→ Extracted data
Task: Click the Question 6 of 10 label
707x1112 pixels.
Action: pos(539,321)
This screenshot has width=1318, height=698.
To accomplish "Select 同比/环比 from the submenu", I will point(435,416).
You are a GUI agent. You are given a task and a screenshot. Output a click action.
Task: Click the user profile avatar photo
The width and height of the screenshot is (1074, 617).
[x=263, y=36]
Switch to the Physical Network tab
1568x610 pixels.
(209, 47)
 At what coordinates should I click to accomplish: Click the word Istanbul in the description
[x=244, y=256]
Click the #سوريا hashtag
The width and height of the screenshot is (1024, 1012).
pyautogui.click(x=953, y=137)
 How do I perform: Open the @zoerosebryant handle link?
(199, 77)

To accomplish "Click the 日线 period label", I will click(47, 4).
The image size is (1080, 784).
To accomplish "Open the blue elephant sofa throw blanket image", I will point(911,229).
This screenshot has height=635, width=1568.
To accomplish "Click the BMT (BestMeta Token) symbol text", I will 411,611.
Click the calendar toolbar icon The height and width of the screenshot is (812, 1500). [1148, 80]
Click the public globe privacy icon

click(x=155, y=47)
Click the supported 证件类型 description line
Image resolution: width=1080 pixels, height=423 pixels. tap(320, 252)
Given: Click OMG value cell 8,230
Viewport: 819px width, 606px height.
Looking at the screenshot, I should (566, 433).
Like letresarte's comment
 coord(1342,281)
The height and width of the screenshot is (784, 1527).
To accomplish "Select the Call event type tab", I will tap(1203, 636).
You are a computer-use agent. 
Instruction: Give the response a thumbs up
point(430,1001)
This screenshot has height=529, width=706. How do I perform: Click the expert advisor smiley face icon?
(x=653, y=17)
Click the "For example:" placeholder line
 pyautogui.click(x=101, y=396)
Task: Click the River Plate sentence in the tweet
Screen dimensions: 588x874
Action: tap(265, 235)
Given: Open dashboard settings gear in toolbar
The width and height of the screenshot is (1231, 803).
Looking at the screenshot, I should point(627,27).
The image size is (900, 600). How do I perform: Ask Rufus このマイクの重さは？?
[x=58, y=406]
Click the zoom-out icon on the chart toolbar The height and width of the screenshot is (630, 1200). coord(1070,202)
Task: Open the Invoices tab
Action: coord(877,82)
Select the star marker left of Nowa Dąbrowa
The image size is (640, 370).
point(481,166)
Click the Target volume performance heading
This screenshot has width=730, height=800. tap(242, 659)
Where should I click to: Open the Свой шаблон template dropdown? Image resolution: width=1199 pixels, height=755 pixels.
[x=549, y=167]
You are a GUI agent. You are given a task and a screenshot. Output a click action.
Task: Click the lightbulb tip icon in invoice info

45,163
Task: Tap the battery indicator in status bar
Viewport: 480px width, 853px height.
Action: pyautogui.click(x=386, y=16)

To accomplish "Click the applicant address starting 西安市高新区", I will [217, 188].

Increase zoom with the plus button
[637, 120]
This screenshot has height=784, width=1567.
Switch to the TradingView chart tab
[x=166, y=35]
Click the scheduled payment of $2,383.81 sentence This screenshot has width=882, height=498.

→ What to do
For the records above, tally the lines holding the word "label". Answer with the number only.

→ Answer to the problem
2